Stored items:

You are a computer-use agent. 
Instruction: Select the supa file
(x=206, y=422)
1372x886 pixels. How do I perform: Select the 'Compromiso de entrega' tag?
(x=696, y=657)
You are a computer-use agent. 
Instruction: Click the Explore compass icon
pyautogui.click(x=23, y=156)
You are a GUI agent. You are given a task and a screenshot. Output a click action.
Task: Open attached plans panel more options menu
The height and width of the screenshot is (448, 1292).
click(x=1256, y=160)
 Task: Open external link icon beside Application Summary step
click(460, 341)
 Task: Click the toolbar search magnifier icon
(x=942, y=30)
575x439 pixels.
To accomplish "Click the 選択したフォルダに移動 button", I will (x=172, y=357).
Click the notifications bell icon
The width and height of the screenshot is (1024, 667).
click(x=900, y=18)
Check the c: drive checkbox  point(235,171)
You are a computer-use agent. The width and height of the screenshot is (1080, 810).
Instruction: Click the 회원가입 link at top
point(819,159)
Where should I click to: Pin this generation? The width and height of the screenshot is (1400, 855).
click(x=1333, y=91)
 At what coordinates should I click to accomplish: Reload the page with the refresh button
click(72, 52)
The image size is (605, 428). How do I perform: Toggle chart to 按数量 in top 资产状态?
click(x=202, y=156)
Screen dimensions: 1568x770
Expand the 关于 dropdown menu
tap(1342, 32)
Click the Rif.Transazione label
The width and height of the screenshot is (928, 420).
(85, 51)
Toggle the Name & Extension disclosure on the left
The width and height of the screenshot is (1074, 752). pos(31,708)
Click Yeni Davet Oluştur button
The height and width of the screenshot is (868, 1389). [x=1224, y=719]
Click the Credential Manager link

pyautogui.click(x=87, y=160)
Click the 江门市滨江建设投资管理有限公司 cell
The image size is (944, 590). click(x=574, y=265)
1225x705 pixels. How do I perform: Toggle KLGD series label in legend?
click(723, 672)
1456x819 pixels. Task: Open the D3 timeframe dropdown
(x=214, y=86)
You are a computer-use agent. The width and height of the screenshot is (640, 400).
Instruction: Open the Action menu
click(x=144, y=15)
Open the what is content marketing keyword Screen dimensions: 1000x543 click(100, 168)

= WHAT TO DO =
Each line in the entries above that includes the string "dimensions" should be extracted.

= YOUR RESPONSE =
Screen dimensions: 1568x770
Open the what is content marketing keyword Screen dimensions: 1000x543 click(100, 168)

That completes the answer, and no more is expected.